From: Alexandre Oliva
Subject: Re: BTRFS, LVM, LUKS
Date: Thu, 04 Jul 2019 16:20:45 -0300
User-agent: Gnus/5.13 (Gnus v5.13) Emacs/26.1 (gnu/linux)

Hello, Giovanni,

On Jun 30, 2019, Giovanni Biscuolo <address@hidden> wrote:

> wellcome to Guix!

Thanks!

> Alexandre Oliva <address@hidden> writes:

> Guix is "just" not able to activate/assemble LVM volumes at boot

Ok, that doesn't sound too hard to fix.  (famous last words ;-)

> Device mapper is definitely supported

Excellent

> I personally manage a physical machine using multi-disk BTRFS
> and tested root on BTRFS on LUKS a couple of times on a physical machine

Yay!

> "It sounds like we’re almost there, I guess."
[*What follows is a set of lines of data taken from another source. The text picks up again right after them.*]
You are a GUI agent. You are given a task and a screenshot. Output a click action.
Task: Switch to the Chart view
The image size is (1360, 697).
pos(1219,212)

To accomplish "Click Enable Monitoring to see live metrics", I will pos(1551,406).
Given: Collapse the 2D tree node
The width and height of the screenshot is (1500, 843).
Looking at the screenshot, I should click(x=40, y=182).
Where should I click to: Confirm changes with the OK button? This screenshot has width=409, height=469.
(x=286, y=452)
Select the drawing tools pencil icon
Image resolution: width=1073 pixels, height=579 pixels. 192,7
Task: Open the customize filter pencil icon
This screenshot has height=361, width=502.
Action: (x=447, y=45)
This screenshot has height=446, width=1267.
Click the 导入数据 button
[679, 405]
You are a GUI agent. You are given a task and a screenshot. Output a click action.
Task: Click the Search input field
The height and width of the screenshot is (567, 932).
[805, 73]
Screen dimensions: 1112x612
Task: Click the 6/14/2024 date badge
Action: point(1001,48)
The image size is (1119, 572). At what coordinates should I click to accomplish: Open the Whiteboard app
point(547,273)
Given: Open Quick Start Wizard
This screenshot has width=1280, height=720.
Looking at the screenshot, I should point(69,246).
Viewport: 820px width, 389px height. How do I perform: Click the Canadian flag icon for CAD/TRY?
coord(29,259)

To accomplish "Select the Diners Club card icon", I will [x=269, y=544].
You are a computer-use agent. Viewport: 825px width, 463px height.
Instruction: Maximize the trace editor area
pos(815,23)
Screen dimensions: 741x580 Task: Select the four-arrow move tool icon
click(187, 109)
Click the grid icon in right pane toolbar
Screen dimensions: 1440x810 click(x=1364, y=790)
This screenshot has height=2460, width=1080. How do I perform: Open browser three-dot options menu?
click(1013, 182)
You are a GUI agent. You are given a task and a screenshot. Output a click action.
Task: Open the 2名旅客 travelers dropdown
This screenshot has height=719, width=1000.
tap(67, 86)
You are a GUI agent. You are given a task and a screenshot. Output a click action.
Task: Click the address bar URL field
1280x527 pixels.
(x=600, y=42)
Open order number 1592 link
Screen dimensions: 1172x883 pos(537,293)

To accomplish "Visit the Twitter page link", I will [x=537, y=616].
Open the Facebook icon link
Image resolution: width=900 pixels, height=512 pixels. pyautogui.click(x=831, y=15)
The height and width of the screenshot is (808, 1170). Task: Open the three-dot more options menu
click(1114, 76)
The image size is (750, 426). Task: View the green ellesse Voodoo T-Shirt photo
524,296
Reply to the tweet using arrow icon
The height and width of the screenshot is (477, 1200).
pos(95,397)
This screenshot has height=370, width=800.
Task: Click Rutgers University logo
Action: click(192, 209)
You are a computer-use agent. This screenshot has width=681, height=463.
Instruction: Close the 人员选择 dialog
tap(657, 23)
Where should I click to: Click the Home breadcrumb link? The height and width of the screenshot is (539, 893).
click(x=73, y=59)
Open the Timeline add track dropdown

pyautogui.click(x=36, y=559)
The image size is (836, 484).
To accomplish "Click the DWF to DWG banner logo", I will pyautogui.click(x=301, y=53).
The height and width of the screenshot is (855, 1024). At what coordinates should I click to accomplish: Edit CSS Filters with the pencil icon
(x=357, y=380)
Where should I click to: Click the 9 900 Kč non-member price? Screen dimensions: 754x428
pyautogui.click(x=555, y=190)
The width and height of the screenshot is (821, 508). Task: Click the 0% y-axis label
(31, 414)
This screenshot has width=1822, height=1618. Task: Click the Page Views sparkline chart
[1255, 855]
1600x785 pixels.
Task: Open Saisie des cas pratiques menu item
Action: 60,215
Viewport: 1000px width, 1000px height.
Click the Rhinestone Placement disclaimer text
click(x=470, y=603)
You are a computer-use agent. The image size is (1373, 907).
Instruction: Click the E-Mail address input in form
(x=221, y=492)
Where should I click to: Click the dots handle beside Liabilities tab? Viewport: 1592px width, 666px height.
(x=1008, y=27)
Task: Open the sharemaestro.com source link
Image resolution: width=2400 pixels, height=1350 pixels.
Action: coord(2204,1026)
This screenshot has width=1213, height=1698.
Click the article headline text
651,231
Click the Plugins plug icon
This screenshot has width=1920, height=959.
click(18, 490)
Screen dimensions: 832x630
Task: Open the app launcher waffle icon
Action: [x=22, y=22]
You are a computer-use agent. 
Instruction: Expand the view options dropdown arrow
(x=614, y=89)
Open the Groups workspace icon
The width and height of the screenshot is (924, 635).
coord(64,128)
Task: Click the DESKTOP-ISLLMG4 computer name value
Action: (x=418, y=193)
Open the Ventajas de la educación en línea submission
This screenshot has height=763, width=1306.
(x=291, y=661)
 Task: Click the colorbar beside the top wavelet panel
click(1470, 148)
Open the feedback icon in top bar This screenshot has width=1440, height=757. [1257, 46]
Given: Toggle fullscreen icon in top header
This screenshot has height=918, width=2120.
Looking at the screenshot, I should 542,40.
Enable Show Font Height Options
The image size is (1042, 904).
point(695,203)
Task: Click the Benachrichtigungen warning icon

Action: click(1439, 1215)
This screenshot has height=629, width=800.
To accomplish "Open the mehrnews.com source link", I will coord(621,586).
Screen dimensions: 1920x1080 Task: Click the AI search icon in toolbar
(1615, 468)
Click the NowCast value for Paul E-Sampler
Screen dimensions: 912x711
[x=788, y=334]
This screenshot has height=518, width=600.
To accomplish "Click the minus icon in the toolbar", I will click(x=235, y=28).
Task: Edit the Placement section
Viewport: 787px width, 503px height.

Yeah, it looked so nearly finished that I was very surprised it didn't
make it yet.

> Please do not be blocked by the lack of LVM support, try start using
> Guix on BTRFS on a physical host if you can

I might have to make up some room by shrinking LVM partitions ;-)  I
don't think I have any systems that don't have all disks fully allocated
to LVM, other than the yeeloongs.

> All I can say is that to start hacking (that means locally build several
> packages or services) on Guix you need enough memory (at least 4GB but
> 8GB is far better... and use swap!) and enough CPU power (4 cores at
> least)

That won't be a problem, once I get at least some LVM going.  My most
powerful local machines (just as old as the others, but desktops with 6
cores and 24+GB of RAM) should be able to deal with the workload, but
rearranging their disks is even trickier.


[reordered]
> must first undestand how device-mapped device are activated and add
> support to for LVM ones

I'm quite familiar with that myself.  There are basically three ways to
go about it: (i) scan and activate all PV-like devices, (ii) scan and
activate them individually as they come up from udev or whatever, or
(iii) know what you're looking to assemble, and look for the specific
physical volumes

(i) is the simplest, at least as long as you don't have devices that
take a long time ot come up and might cause the scan to time out before
they're there, but I'm told it's not such a good idea for shared-storage
systems (like, multiple hosts connected to the same pool of physical or
virtual storage, with some arbitration among them that can get messed up
if one of them goes about scanning and activating and whatever what
others are already using.

(ii) is probably the sanest, at least after the root fs is fully
activated, since removable storage might be plugged in at any time, and
the infrastructure to support scanning and activating it automatically
then is pretty much the same that activates the initially-available
volumes, though the latter might take some simulated udev events.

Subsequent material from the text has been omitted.